14. November 2008

Nach ICE-Unfall - Behörde kritisiert massive Versäumnisse der Bahn













Die Deutsche Bahn hat offenbar nicht nur bei den ICE-Achsen, sondern auch bei Unfällen auf der Schnellzugstrecke Hannover-Würzburg ein massives Sicherheitsproblem.

Zu diesem Schluss kommt eine Analyse des Regierungspräsidiums Hessen über den Zusammenstoß eines ICE mit einer Schafherde Ende April in einem Tunnel bei Fulda, die dem Tagesspiegel vorliegt. "Die daraus gewonnenen Erkenntnisse sind bedenklich", urteilte Hessens Innenminister Volker Bouffier (CDU) in einem Schreiben an Bahn-Chef Hartmut Mehdorn, das der Zeitung ebenfalls vorliegt. Er bittet, die Sicherheitsvorkehrungen "zu überdenken". Bei dem Unfall waren 19 Menschen zum Teil schwer verletzt worden, nachdem eine Schafherde unter noch ungeklärten Umständen in den Tunnel gelaufen war.

Der Bericht listet eine Reihe von schweren Mängeln bei der Bahn auf, sowohl bei der Sicherheit an der Infrastruktur als auch beim Rettungseinsatz nach der "Beinahe-Katastrophe", wie es heißt. "Zwingend erforderliche technische Ausstattungen, die heute Stand der Technik sind und bei allen Verkehrsprojekten eingebaut werden, fehlen auf der Strecke." So habe ein Kamerasystem gefehlt, das ähnlich wie in Straßentunneln den Betrieb überwacht und vor den Schafen hätte warnen können. Mit einem solchen System "wäre der Unfall wahrscheinlich vermeidbar gewesen", heißt es in der Studie. Auch ein Zaun fehlte an der Unfallstelle. "Der Gleiskörper konnte an dieser gefährlichen Stelle ungehindert durch die Tiere betreten werden."

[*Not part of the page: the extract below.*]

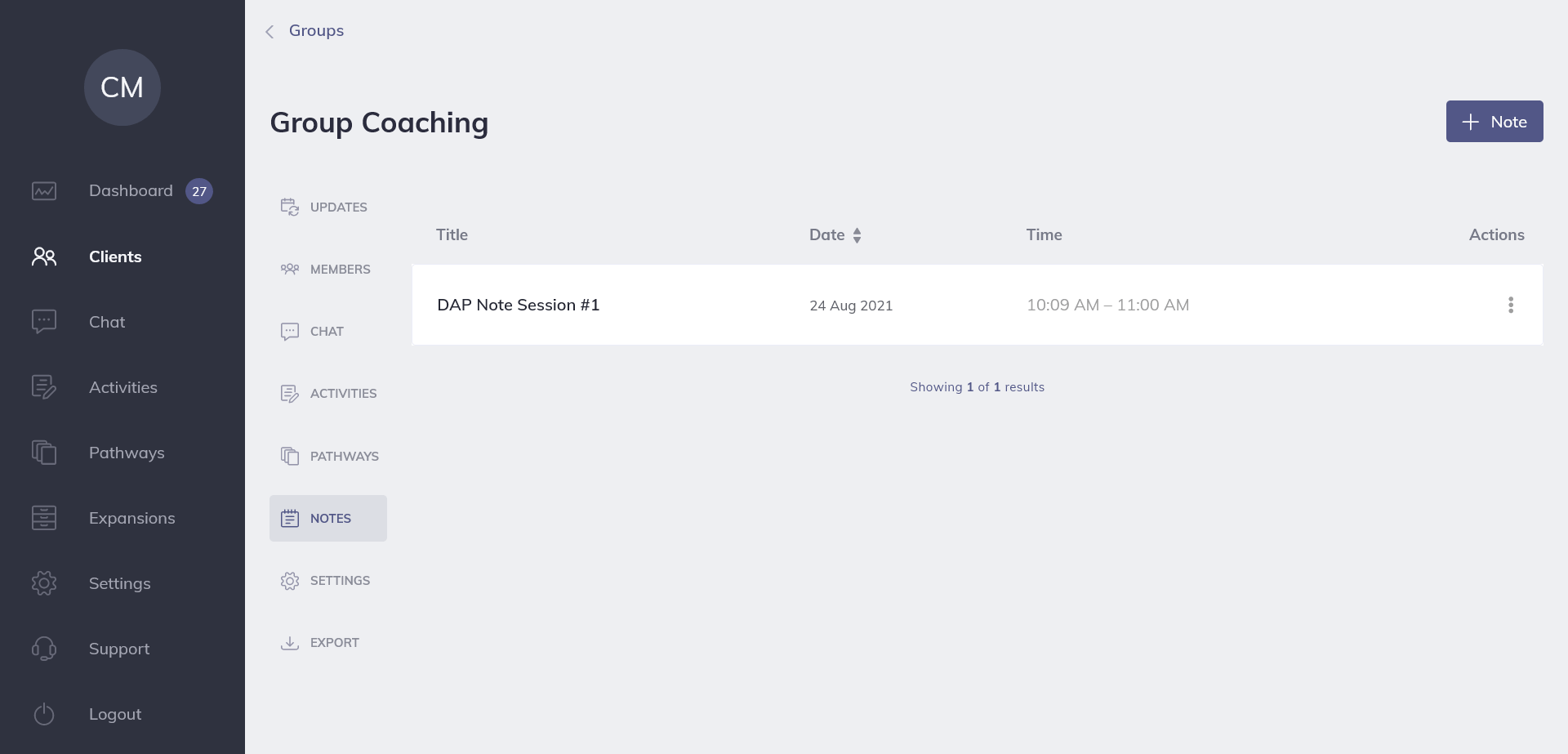
Task: Open the Members section icon
Action: click(290, 269)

Mit dem Rettungseinsatz habe die Bahn große Probleme gehabt. So habe nach der Kollision die Notfallzentrale im Konzern Informationen an die Feuerwehr "nicht oder nur unzureichend" weitergegeben. Zunächst sei sogar "eine falsche Kilometerangabe" übermittelt worden. Die Spezial-Rettungszüge für Tunnel-Unfälle seien danach "nicht unverzüglich alarmiert und entsandt" worden. Ein Lokführer dieser Züge sei nach Aussagen der Feuerwehr überdies "nicht nüchtern" gewesen, ein anderer habe erst die Gebrauchsanweisung des Zuges lesen müssen, bevor er in den Tunnel habe einfahren können. Dies habe zu "erheblichen Verzögerungen" geführt, heißt es weiter. Ohnehin hätten diese Züge "lange Anfahrzeiten", zudem stünde etwa der Rettungszug Kassel "regelmäßig für mehrere Monate am Standort nicht zur Verfügung".

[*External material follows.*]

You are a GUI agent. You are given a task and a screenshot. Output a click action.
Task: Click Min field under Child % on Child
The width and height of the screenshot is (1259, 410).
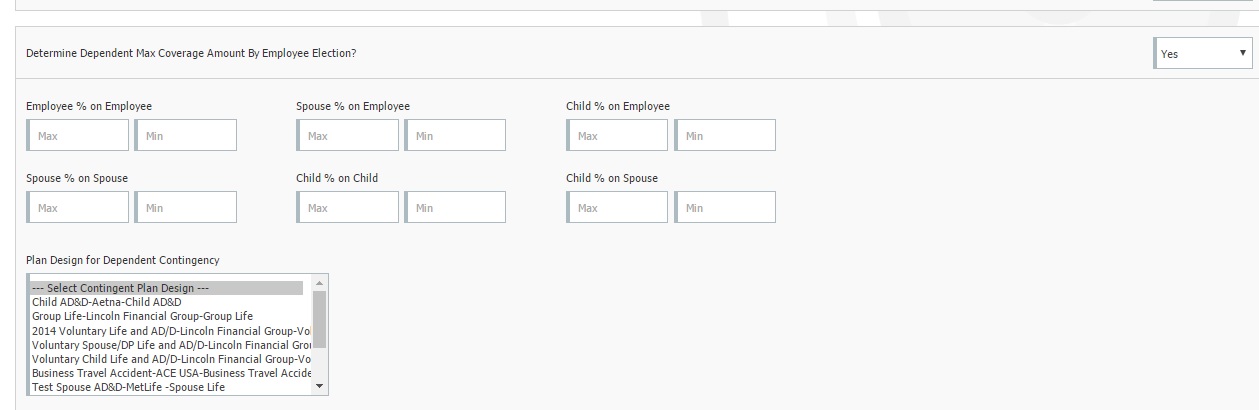[455, 207]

Insgesamt sei die Informationspolitik der Bahn "als mangelhaft zu bezeichnen". Die örtliche Feuerwehr konnte der Studie zufolge zuvor an der Unfallstelle nicht eingreifen. Zum einen habe sie den Strom der Oberleitung nicht abstellen können, da an der Strecke Hannover-Würzburg entsprechende Schalter fehlten. Zum anderen fehle es den Einsatzkräften an Ausrüstung, um bei Tunnel-Unfällen helfen zu können. Auch gebe es in den Tunneln keine Versorgung mit Löschwasser, und der Vorrat in den Rettungszügen sei "nicht ausreichend".